Secretary of State Mike Pompeo said China and North Korea, rather than Russia, present the biggest cyber security threat to the U.S. on Monday, as the furore over the SolarWinds hack—believed to be directed by Moscow—swelled to include the State Department and other federal agencies.
It was confirmed this weekend that hackers have been snooping on internal communications at the Treasury and Commerce departments for months, having gained access via software updates from the Texas-based SolarWinds company.
SolarWinds supplies services to a large number of government agencies and bodies—though on Monday declined to provide further details to Newsweek—and the hackers appear to have compromised several others and gained access to as yet unknown amounts of internal communications and information.
Among those caught up in the operation is the State Department. But Pompeo said during a radio interview with Breitbart News on Monday that Pyongyang and Beijing pose the greatest cyber concerns, even as the huge significance of the SolarWinds hack was beginning to crystallize.
"It's an ongoing battle, an ongoing struggle to keep our systems safe," Pompeo said of American responses to cyber intrusions by foreign states and others.
"I can't say much other than it's been a consistent effort of the Russians to try and get into American servers, not only those of government agencies but of businesses," he added. "We see this even more strongly from the Chinese Communist Party, from the North Koreans as well."
"I'm very confident the United States government will keep our classified information out of the hands of these bad actors," Pompeo said.
The Washington Post was the first to report that the State Department had been hacked, alongside the Department of Homeland Security and the National Institutes of Health. They join a list already including the Treasury and Commerce departments.
The list is expected to grow longer as the investigation into the attack continues. SolarWinds' website says the company provides services to the Pentagon and all five branches of the military, the National Security Agency, and the White House, among others.
The company told Newsweek Monday it would not provide any details on which other clients use the Orion program thought to have been hijacked by the hackers, allowing them access at some point between March and June this year.

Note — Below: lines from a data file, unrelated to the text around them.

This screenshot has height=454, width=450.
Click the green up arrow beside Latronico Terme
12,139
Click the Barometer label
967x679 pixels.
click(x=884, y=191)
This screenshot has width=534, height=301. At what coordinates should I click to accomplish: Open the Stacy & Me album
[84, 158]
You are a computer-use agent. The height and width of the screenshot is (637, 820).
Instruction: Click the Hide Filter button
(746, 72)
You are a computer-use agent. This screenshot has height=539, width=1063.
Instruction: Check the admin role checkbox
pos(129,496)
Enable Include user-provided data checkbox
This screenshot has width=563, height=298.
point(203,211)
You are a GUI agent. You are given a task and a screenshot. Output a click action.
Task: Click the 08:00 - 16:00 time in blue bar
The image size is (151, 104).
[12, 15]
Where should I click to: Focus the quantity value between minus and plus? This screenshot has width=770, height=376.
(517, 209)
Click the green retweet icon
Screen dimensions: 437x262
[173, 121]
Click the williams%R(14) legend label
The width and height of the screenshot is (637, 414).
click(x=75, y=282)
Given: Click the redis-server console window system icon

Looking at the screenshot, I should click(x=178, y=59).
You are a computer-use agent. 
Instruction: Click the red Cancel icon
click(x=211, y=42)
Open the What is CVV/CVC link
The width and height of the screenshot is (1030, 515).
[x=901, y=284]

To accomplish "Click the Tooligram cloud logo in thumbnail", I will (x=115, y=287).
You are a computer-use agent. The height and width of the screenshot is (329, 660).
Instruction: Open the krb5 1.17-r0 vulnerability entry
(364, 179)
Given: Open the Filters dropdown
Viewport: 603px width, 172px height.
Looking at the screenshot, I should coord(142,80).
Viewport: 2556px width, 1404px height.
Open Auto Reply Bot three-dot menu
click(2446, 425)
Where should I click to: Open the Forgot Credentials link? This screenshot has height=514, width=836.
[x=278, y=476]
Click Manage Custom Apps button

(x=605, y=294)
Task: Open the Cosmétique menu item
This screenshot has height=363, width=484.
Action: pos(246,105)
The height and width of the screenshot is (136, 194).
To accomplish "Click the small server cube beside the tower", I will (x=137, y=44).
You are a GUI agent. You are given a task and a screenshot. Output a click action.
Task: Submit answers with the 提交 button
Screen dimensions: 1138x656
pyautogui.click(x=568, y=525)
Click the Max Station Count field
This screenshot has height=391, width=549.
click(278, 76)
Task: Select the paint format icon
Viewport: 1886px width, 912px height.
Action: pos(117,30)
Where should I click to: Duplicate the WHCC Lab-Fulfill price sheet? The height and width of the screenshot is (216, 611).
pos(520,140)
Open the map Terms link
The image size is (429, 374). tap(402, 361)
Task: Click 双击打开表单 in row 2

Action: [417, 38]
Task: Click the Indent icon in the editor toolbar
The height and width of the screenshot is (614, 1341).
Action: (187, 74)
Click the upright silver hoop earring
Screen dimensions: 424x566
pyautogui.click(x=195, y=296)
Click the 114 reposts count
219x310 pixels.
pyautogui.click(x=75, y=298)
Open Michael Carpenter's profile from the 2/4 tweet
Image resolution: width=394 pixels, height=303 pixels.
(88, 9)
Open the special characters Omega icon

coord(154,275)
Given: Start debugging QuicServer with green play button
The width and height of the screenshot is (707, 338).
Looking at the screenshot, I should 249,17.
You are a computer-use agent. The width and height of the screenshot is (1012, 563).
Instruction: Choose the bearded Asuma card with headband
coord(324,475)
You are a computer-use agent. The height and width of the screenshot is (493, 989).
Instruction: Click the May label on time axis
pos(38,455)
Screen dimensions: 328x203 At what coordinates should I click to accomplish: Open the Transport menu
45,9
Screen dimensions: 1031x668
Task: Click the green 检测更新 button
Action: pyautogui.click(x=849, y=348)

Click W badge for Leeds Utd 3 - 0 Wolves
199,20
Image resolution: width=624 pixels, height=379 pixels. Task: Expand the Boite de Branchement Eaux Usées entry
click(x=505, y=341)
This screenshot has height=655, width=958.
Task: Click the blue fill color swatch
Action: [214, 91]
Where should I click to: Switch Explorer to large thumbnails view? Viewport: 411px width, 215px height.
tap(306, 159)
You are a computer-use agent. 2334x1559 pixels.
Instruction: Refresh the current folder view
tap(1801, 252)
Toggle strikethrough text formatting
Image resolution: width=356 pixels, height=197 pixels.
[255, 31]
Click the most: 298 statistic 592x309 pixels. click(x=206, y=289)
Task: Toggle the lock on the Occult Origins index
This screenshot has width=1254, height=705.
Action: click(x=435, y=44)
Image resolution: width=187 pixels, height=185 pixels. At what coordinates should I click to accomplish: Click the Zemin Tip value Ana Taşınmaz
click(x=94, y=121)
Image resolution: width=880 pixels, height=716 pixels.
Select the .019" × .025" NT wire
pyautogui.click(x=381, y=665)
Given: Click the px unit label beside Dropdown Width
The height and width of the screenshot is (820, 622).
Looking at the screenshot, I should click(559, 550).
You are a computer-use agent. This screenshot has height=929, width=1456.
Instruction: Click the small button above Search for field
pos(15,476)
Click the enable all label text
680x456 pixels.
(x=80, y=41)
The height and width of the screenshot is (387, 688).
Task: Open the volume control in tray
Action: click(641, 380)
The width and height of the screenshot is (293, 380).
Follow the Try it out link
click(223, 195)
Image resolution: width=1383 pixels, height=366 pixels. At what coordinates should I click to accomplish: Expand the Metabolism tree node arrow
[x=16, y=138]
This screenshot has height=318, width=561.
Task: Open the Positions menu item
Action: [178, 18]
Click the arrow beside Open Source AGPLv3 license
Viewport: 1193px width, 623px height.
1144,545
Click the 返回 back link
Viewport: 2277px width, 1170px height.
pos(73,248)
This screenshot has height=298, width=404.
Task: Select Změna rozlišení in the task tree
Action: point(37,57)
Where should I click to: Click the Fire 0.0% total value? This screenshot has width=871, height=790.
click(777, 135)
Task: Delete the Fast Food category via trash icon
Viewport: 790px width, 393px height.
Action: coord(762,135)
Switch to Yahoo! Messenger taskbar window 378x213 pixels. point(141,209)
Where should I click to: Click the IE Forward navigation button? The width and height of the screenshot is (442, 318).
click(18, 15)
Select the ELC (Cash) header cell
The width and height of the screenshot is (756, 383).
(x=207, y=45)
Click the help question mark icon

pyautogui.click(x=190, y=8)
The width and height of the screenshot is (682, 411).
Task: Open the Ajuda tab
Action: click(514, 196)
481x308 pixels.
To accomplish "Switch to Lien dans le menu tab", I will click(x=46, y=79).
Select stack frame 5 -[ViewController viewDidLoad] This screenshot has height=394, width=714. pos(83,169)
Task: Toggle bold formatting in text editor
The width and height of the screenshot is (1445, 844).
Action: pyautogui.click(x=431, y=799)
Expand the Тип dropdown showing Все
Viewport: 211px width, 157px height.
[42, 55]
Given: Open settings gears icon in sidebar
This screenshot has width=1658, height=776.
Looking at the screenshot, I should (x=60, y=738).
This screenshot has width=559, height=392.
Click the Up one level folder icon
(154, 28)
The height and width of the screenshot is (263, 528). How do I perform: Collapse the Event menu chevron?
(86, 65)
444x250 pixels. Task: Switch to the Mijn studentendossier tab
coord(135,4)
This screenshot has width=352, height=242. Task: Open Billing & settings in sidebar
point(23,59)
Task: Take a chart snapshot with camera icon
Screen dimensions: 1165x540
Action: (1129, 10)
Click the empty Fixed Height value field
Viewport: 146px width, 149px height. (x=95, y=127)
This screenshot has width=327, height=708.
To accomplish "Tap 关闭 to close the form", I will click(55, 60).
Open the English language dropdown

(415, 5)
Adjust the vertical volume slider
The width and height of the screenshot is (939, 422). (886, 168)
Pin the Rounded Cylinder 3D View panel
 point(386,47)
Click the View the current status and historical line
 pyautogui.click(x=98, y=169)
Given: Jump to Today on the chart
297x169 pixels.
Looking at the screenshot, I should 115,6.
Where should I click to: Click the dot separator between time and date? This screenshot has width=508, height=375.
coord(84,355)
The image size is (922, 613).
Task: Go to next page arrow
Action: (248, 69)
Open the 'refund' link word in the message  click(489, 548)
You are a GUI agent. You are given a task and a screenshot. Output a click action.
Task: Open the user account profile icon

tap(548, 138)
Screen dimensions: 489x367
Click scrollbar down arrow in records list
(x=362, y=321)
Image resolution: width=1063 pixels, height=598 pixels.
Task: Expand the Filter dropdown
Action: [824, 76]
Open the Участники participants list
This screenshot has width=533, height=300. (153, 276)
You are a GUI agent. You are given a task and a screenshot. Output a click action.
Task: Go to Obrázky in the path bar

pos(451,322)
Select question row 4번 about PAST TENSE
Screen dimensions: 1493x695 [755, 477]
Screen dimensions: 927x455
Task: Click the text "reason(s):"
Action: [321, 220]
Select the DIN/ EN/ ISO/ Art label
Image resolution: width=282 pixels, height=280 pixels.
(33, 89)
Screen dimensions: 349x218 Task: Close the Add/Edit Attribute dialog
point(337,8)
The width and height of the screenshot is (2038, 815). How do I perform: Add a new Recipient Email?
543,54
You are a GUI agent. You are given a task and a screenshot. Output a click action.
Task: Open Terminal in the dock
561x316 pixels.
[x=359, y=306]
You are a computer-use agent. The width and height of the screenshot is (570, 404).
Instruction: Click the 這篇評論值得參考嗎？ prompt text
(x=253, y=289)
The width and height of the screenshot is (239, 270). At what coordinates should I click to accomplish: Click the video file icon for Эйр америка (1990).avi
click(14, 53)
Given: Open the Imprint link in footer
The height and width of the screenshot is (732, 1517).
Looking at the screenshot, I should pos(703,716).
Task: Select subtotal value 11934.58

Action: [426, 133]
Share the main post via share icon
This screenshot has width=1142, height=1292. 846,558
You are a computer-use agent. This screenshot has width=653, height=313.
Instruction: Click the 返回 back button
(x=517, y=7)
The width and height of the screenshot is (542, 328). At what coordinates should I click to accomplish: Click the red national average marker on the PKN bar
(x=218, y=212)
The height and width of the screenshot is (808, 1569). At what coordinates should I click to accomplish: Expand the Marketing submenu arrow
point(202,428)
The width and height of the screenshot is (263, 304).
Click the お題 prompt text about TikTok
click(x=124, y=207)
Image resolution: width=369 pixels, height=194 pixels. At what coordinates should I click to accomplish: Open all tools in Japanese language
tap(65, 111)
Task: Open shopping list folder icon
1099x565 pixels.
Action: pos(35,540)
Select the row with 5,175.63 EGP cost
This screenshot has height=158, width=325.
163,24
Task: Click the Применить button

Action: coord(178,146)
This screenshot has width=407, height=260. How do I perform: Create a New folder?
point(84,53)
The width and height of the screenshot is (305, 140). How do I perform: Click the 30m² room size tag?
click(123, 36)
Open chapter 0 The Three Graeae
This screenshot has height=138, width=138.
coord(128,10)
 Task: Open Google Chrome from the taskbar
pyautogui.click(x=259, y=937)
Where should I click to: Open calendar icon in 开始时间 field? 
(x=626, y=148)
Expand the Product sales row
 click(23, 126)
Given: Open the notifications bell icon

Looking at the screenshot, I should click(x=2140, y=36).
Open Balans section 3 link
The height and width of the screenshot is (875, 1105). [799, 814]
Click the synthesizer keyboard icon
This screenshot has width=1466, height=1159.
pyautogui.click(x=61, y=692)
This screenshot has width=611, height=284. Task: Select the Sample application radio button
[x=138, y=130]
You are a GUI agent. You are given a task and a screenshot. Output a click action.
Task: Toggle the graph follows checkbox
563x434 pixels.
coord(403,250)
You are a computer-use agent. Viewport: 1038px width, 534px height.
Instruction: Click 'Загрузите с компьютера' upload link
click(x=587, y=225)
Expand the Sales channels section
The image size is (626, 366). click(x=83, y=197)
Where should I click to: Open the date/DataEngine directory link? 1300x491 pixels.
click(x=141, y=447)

SolarWinds said it is coordinating with the FBI, the intelligence community, and other law enforcement bodies to investigate. "We believe that this vulnerability is the result of a highly-sophisticated, targeted and manual supply chain attack by a nation state," the company said.
A subsequent SolarWinds Securities and Exchange Commission filing said 18,000 of the company's customers have been affected by the hack.
The U.S. government has not yet identified Russia as the attacker, but several anonymous sources briefed on the intrusion said Moscow-backed operatives are believed to be responsible. The Russian embassy in Washington, D.C. has dismissed these reports as "unfounded."